逻辑回归:简介。
Logistic regression: a brief primer.
机构信息
Research Institute, St. Luke's Hospital and Health Network, Bethlehem, PA, USA.
出版信息
Acad Emerg Med. 2011 Oct;18(10):1099-104. doi: 10.1111/j.1553-2712.2011.01185.x.
Regression techniques are versatile in their application to medical research because they can measure associations, predict outcomes, and control for confounding variable effects. As one such technique, logistic regression is an efficient and powerful way to analyze the effect of a group of independent variables on a binary outcome by quantifying each independent variable's unique contribution. Using components of linear regression reflected in the logit scale, logistic regression iteratively identifies the strongest linear combination of variables with the greatest probability of detecting the observed outcome. Important considerations when conducting logistic regression include selecting independent variables, ensuring that relevant assumptions are met, and choosing an appropriate model building strategy. For independent variable selection, one should be guided by such factors as accepted theory, previous empirical investigations, clinical considerations, and univariate statistical analyses, with acknowledgement of potential confounding variables that should be accounted for. Basic assumptions that must be met for logistic regression include independence of errors, linearity in the logit for continuous variables, absence of multicollinearity, and lack of strongly influential outliers. Additionally, there should be an adequate number of events per independent variable to avoid an overfit model, with commonly recommended minimum "rules of thumb" ranging from 10 to 20 events per covariate. Regarding model building strategies, the three general types are direct/standard, sequential/hierarchical, and stepwise/statistical, with each having a different emphasis and purpose. Before reaching definitive conclusions from the results of any of these methods, one should formally quantify the model's internal validity (i.e., replicability within the same data set) and external validity (i.e., generalizability beyond the current sample). The resulting logistic regression model's overall fit to the sample data is assessed using various goodness-of-fit measures, with better fit characterized by a smaller difference between observed and model-predicted values. Use of diagnostic statistics is also recommended to further assess the adequacy of the model. Finally, results for independent variables are typically reported as odds ratios (ORs) with 95% confidence intervals (CIs).
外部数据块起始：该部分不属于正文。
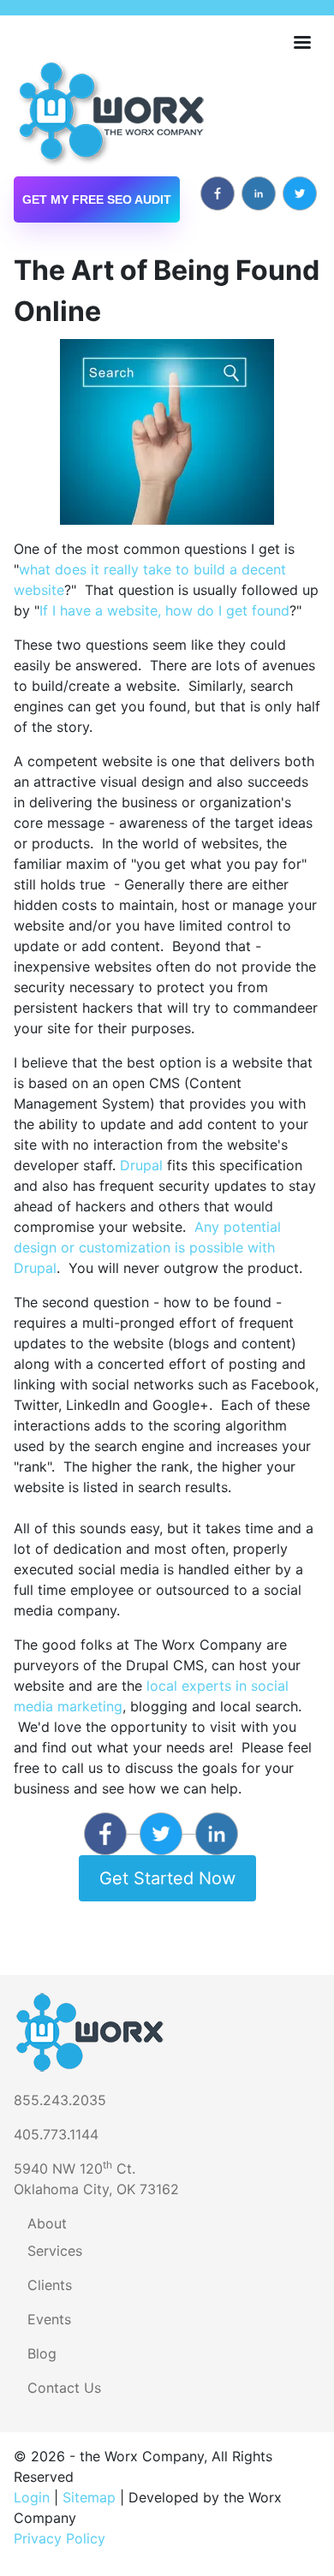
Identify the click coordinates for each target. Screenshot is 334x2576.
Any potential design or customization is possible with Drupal (147, 1247)
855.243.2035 (60, 2100)
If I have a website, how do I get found (164, 610)
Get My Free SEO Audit (96, 199)
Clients (49, 2284)
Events (49, 2319)
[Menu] (301, 44)
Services (54, 2250)
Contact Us (64, 2387)
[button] (167, 430)
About (47, 2223)
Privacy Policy (59, 2538)
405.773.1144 (56, 2134)
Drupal (141, 1165)
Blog (42, 2353)
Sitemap (89, 2497)
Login (32, 2497)
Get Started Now (167, 1878)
回归技术在医学研究中应用广泛,因为它们可以测量关联、预测结果,并控制混杂变量的影响。作为一种这样的技术,逻辑回归是一种通过量化每个独立变量的独特贡献来分析一组独立变量对二分类结果影响的有效且强大的方法。逻辑回归利用线性回归的对数尺度中的组成部分,迭代地识别具有最大观测结果检测概率的最强线性组合变量。进行逻辑回归时需要考虑的重要因素包括选择独立变量、确保满足相关假设以及选择适当的模型构建策略。在选择独立变量时,应考虑到公认的理论、以前的实证研究、临床考虑因素和单变量统计分析等因素,同时也要注意可能需要考虑的混杂变量。逻辑回归必须满足的基本假设包括误差独立性、连续变量的对数线性、无多重共线性以及不存在强烈影响的异常值。此外,每个独立变量都应该有足够数量的事件,以避免过度拟合模型,通常推荐的最小“经验法则”范围为每个协变量 10 到 20 个事件。关于模型构建策略,有三种一般类型:直接/标准、顺序/分层和逐步/统计,每种类型都有不同的重点和目的。在从任何这些方法的结果得出明确结论之前,应该正式量化模型的内部有效性(即在同一数据集内的可复制性)和外部有效性(即超出当前样本的可推广性)。使用各种拟合优度指标评估逻辑回归模型对样本数据的总体拟合程度,更好的拟合特征是观察值和模型预测值之间的差异较小。还建议使用诊断统计来进一步评估模型的充分性。最后,独立变量的结果通常以优势比(OR)和 95%置信区间(CI)报告。